__What you will do__: Transcribe the data underneath exactly. No images belong in your version.

BEGIN

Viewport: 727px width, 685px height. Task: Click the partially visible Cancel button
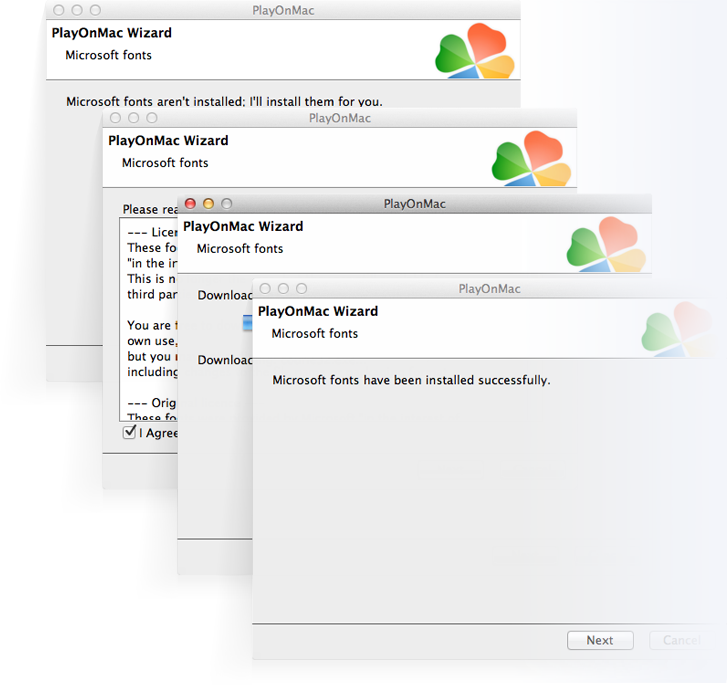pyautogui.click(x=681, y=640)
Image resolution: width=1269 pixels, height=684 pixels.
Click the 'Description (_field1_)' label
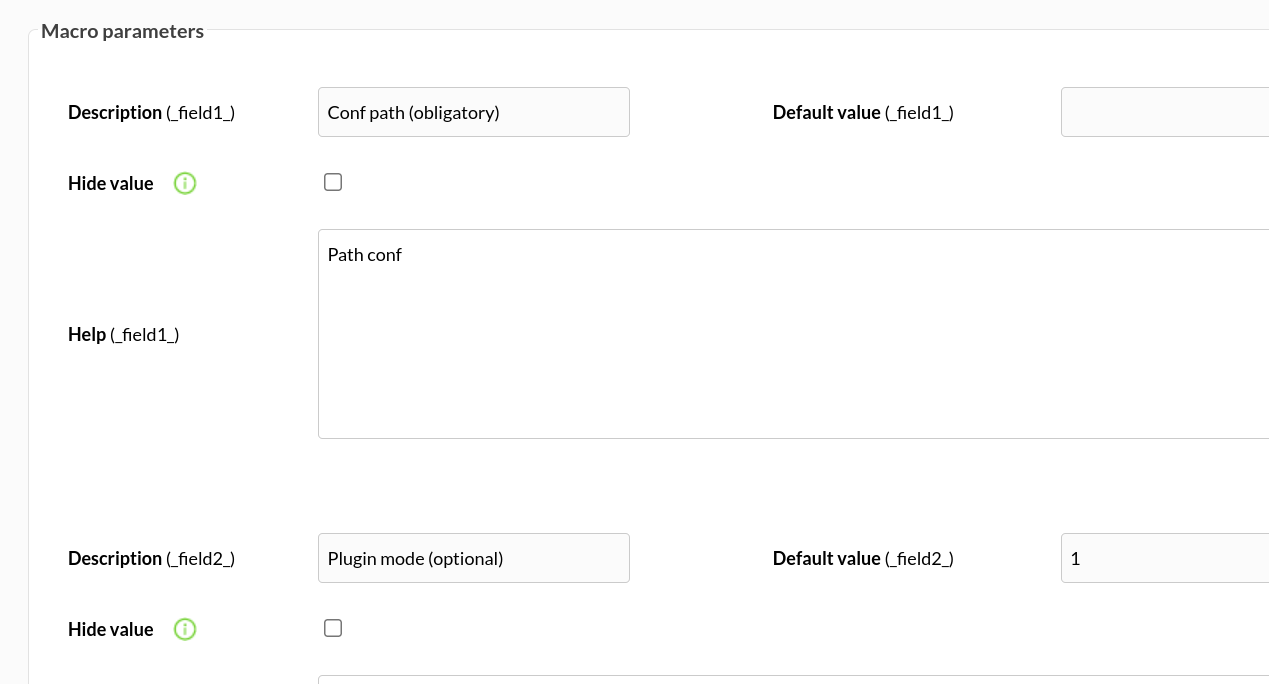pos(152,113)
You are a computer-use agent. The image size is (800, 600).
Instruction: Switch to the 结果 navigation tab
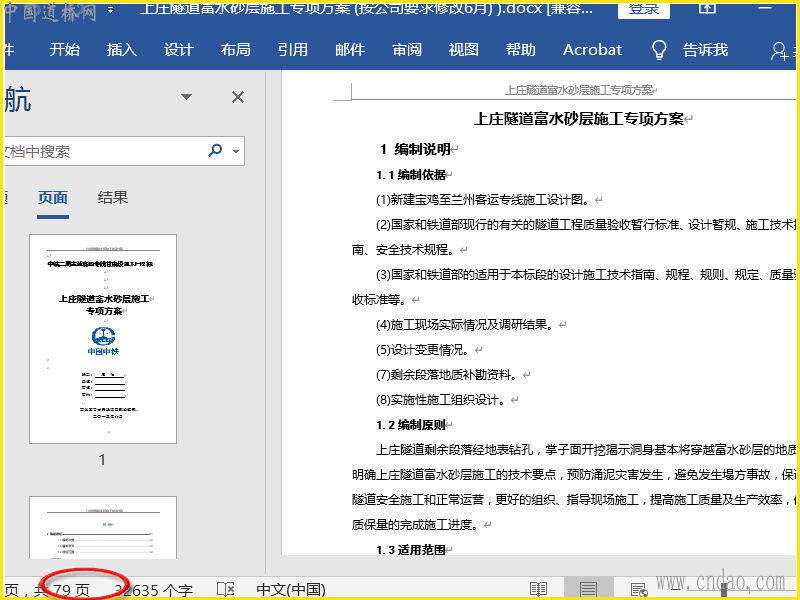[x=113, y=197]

END

__Expected output__:
Viewport: 727px width, 685px height. Task: Click the partially visible Cancel button
pyautogui.click(x=681, y=640)
Image resolution: width=1269 pixels, height=684 pixels.
Click the 'Description (_field1_)' label
pos(152,113)
You are a computer-use agent. The image size is (800, 600).
Instruction: Switch to the 结果 navigation tab
[x=113, y=197]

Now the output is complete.